Provided passage:
* start *
So what was the damage?

A Lenovo Legion 7 Series laptop I purchased on sale for ~$1,600 that retails for ~$1,850. A Canon PowerShot G7X Mark II digital camera I pur­chased on a no-warranty discount for ~$550 that normally retails for $629. Two SanDisk Extreme PRO SDXC cards, a 512 GB one in the camera and a 256 GB one for backup, I purchased for a combined ~$150. A custom-designed zirconium pen with titanium damascus hardware I pur­chased for ~$300. A dis­con­tin­ued classic Red Bull Signature Series backpack I received for free from Red Bull but was also available for sale at the time for ~$150. RayCon Eve­ry­day earbuds I purchased on sale for ~$70 which now retails for $90. And some other odds and ends with a cu­mu­la­tive value not exceeding $150.

The total of actual losses, without accounting for retail or resale prices, was ~US$2,820.

As sadistic as this may sound, I’m sort of glad this happened. Things could have gone much, much worse, and they didn’t.

First, I’ve learned that this is one of those things where, you can study the criminology, theories, and data all you want, but it’s hard to truly understand it until it’s happened to you. Even as someone who has formerly worked in law enforcement and has seen this happen all the time, it’s definitely a wake-up call and a learning experience when it happens directly to you.

I also only got my backpack stolen, and not my phone or wallet, which were both directly on my person at the time of the theft. If I had gotten either of those stolen, I am fairly certain I would not have been able to make my flight back, or if I did, there would have been many complications. My wallet had my only form of identification. My phone had my electronic boarding pass. I did not know how to navigate to the rental car facility without GPS as­sis­tance. I needed rideshare service to return to the place I’m staying at after I land.

Unrelated to the travel issues, my wallet also contained credit cards with a cumulative credit limit of over US$120k, which I would not have been able to immediately freeze if I didn’t have my phone. Even though I personally would not have been liable for unauthorized purchases, that is still an as­tro­nom­i­cal amount of money for a merchant to lose if someone used my cards and the store handed over the merchandise to the thief.

I also had minimal to no threat to my personal safety. It happened behind my back before I had any opportunity to react, and I had no direct interaction with the thieves (i.e., it was not a robbery). I did not have a deadly weapon brandished at me. That is definitely a relief, because I generally do not carry my firearm with me when I am traveling by plane (due to the extra hassle it takes to properly secure it in a special container and transport it through checked baggage), so if there was a threat to my life, it’s not like I would’ve even been able to fight back and defend myself.
* end *
Brief: In the theft account, what is the total of actual losses, not counting retail or resale prices? Rely only on the theft account.

Record extracts:
* start *
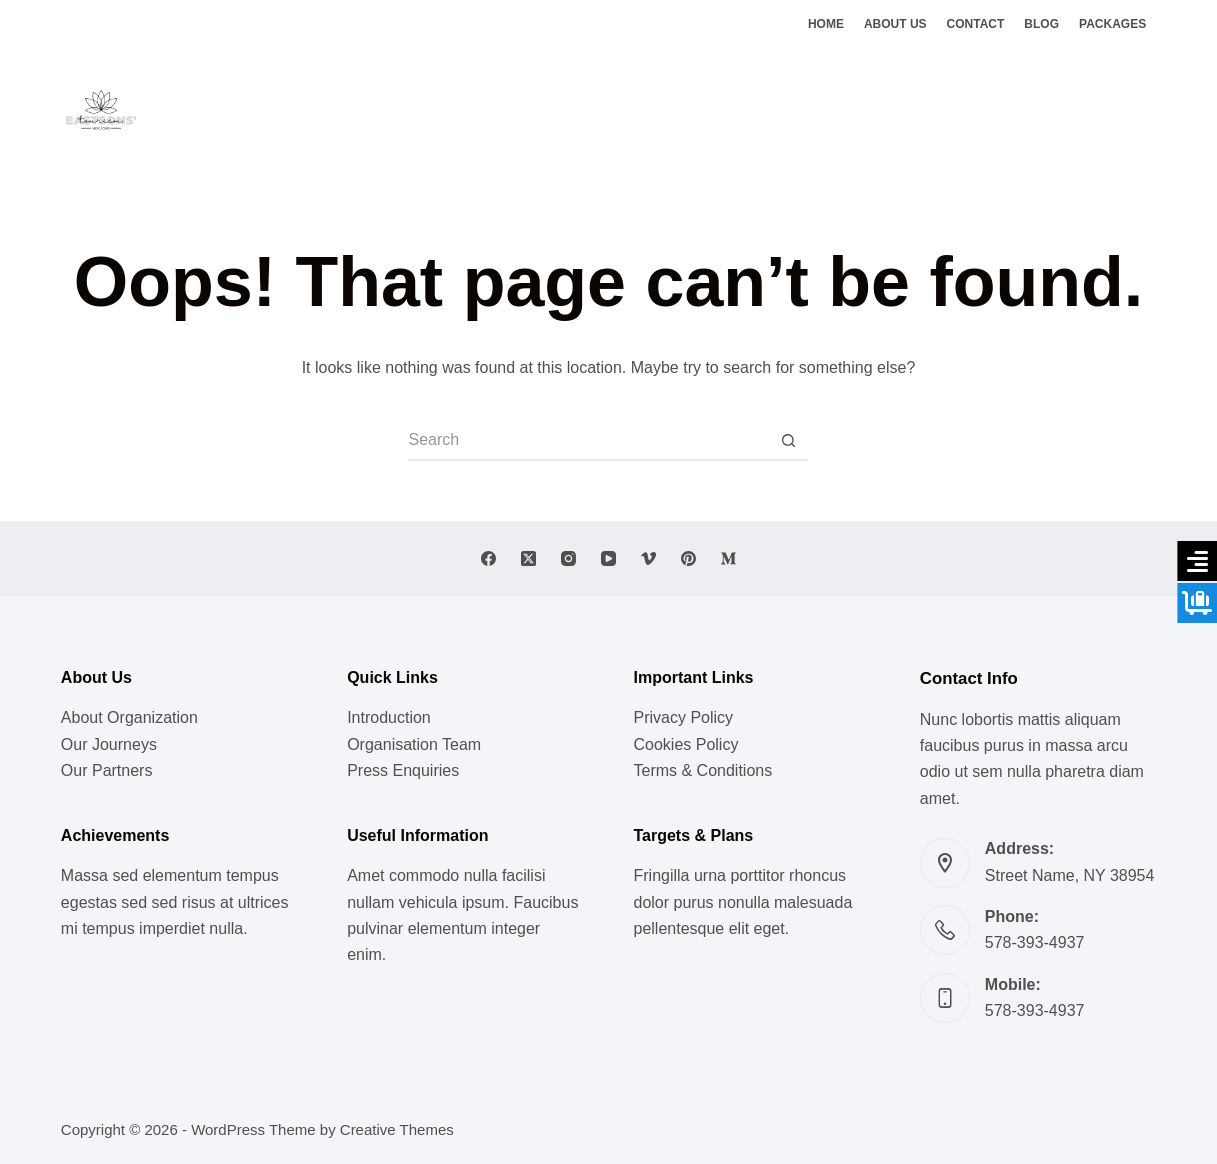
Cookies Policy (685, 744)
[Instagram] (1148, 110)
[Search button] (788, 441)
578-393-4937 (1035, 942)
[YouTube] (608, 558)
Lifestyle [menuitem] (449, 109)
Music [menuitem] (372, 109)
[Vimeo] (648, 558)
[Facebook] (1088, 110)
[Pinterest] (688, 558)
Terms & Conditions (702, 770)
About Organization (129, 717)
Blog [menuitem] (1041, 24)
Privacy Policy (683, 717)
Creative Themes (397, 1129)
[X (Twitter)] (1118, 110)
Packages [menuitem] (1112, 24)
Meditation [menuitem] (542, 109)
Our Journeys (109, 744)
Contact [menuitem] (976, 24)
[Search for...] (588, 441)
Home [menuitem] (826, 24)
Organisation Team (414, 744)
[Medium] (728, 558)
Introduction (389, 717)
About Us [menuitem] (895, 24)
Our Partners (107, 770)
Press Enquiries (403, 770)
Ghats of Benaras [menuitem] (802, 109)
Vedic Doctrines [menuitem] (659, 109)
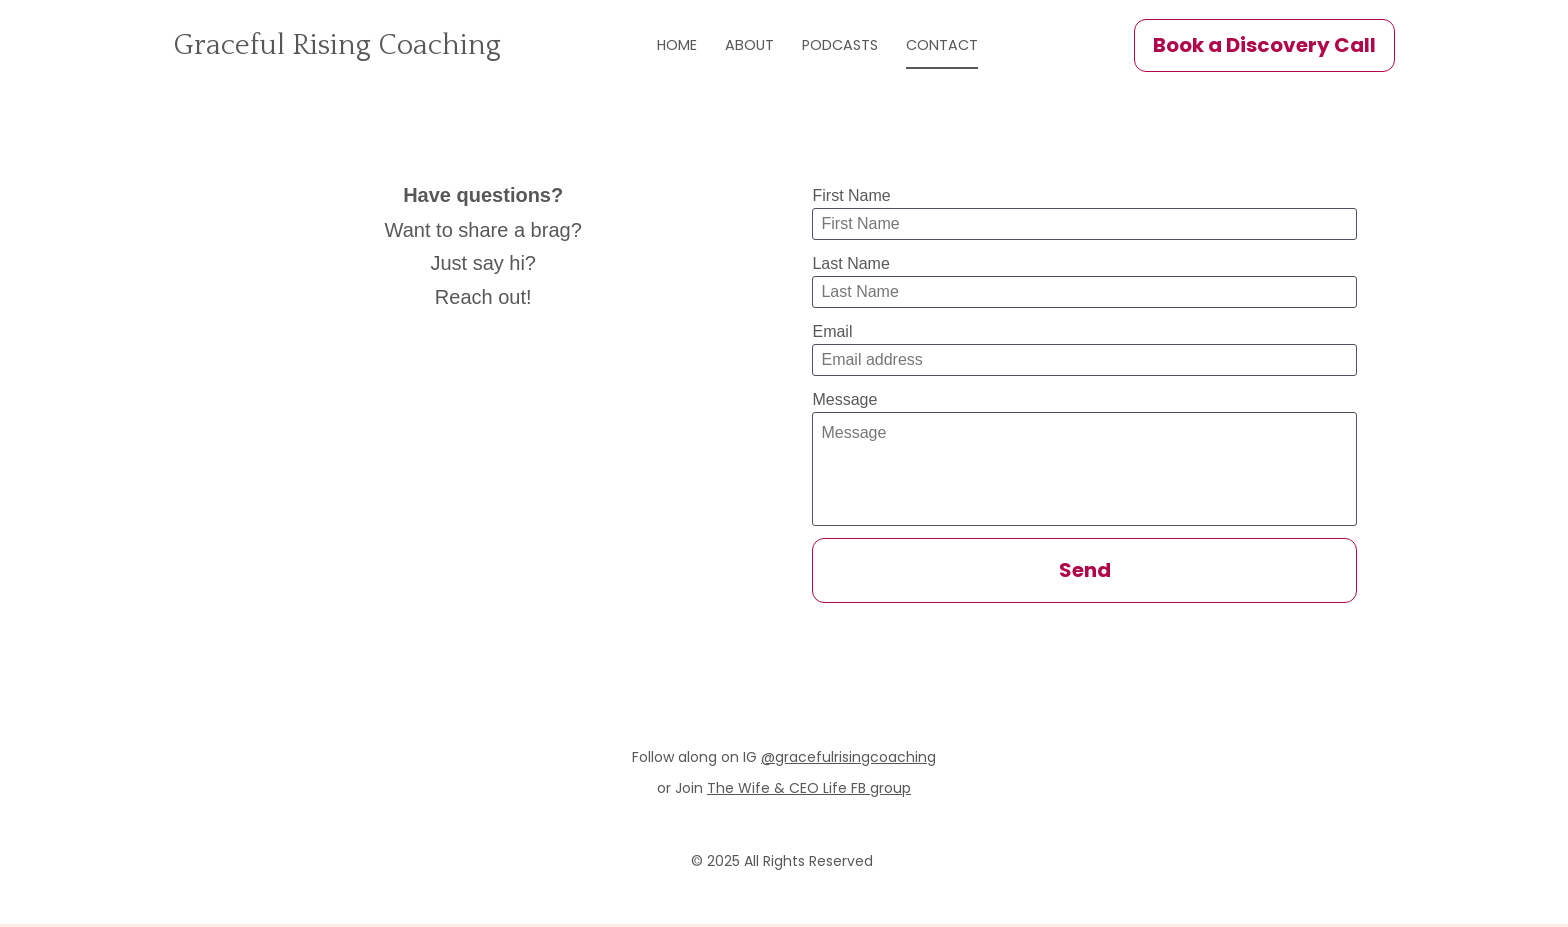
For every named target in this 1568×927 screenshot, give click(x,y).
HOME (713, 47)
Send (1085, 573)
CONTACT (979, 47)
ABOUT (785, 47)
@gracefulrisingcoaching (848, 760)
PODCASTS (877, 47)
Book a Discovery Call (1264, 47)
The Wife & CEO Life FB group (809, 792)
* end *
* start *
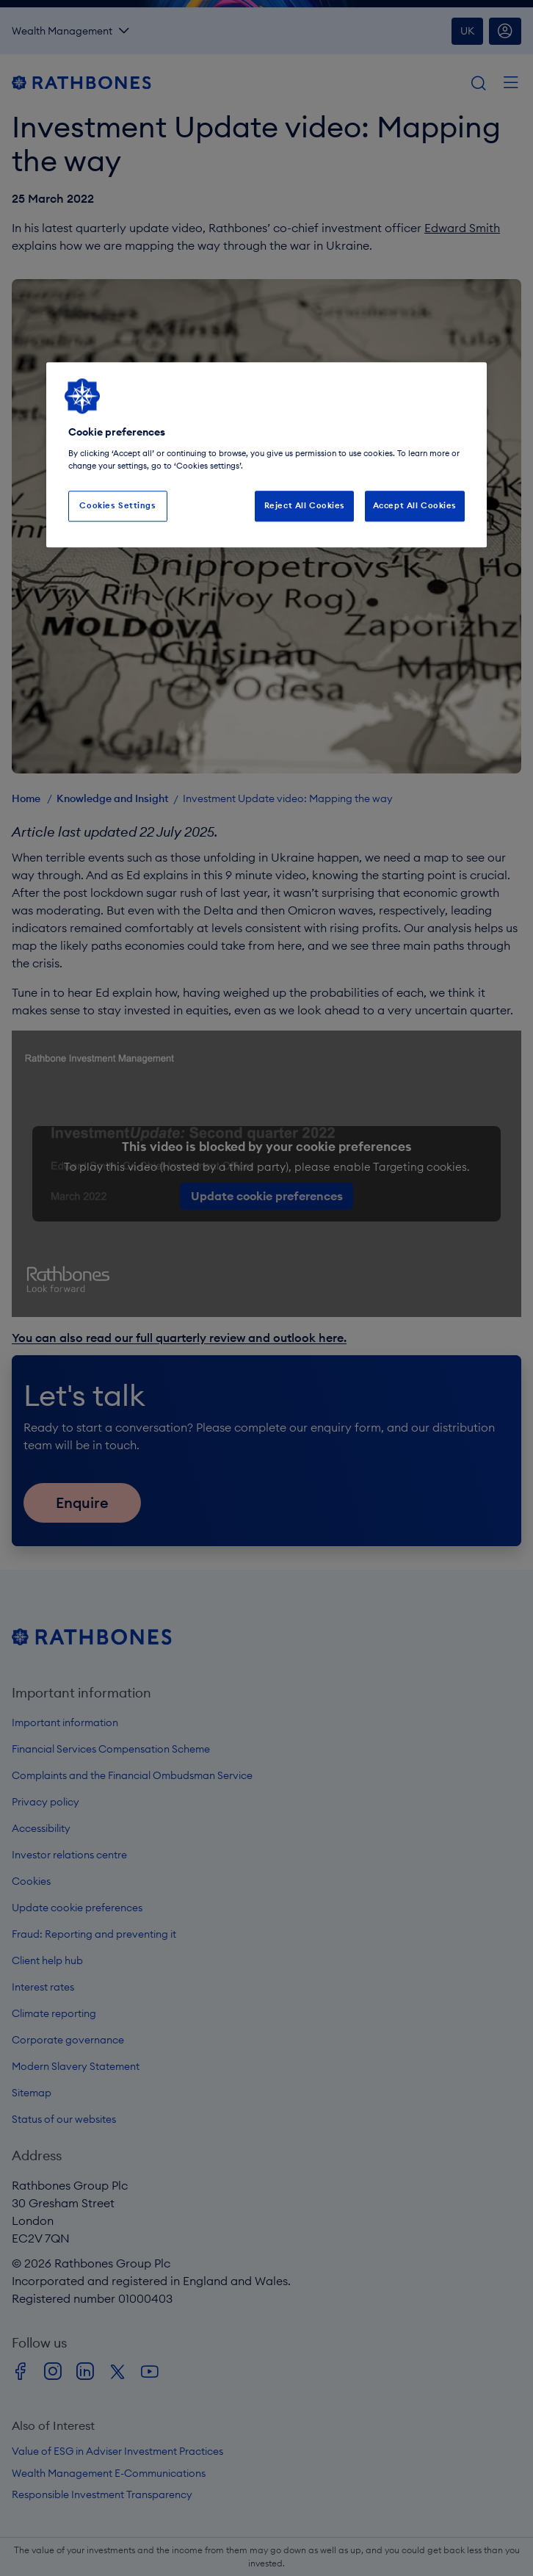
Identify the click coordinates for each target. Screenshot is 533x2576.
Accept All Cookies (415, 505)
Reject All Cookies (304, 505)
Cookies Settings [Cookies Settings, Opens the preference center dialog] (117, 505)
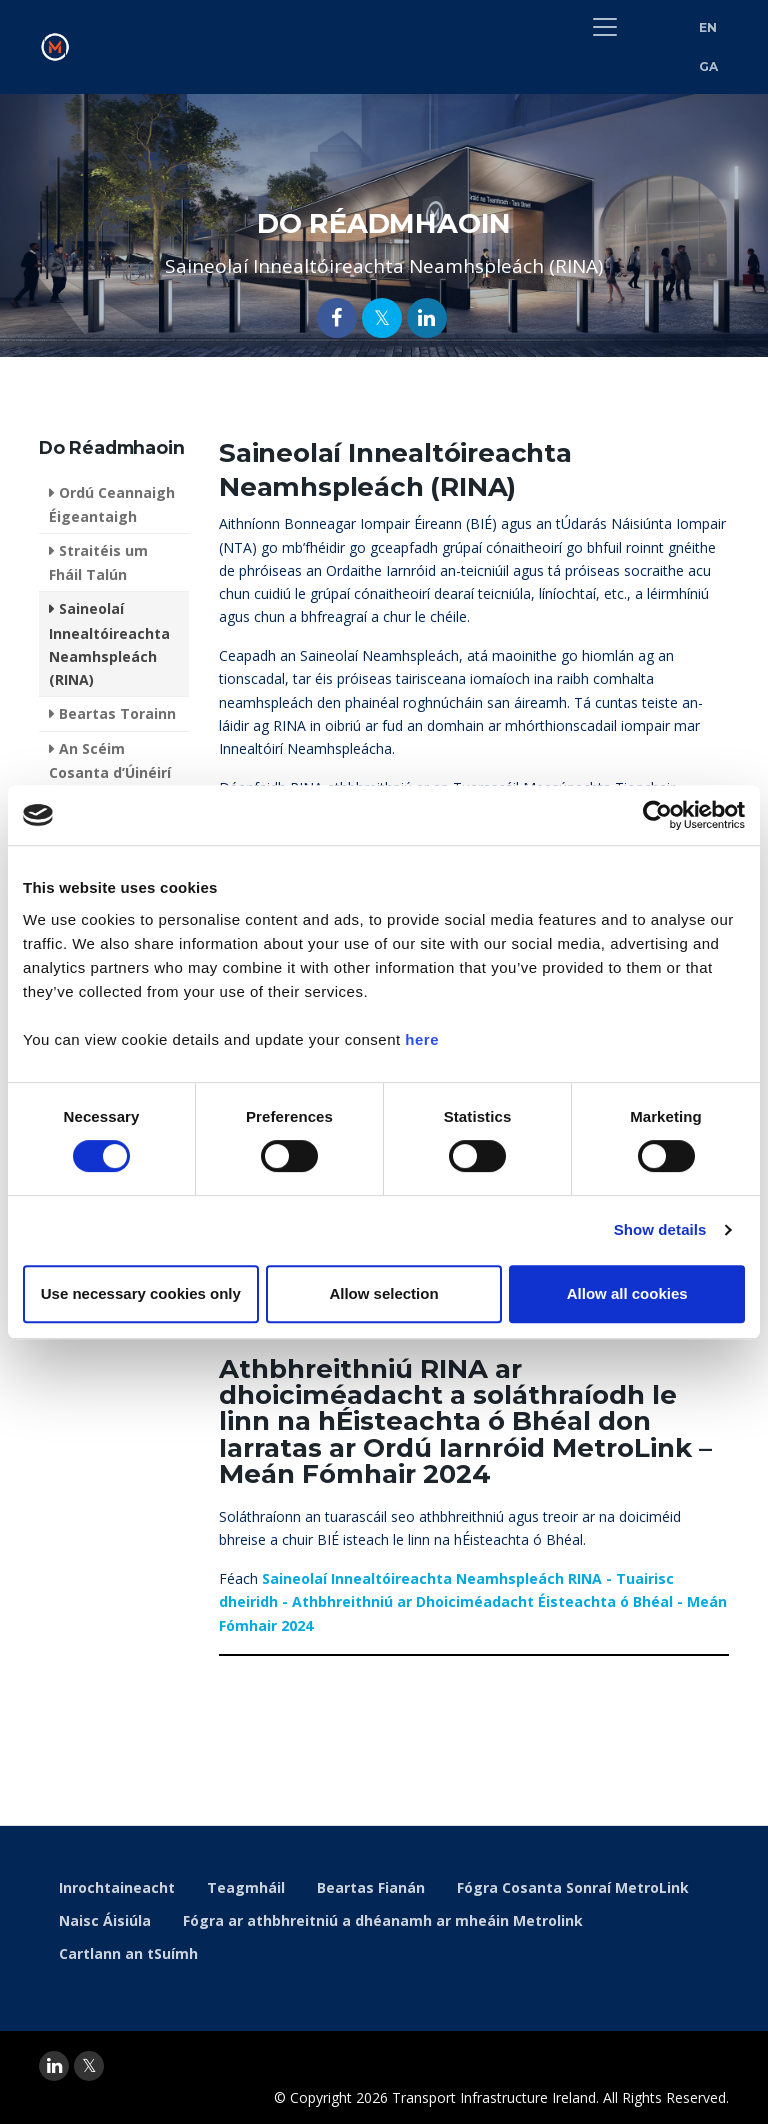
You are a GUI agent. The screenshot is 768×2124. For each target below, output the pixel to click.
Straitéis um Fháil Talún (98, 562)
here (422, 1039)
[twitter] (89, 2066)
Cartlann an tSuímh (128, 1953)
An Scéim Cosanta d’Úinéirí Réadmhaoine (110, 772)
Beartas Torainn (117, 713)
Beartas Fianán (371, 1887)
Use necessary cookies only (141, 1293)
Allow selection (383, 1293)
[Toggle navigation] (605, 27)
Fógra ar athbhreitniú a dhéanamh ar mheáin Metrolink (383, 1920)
* end *
Response to this task: About US$2,820.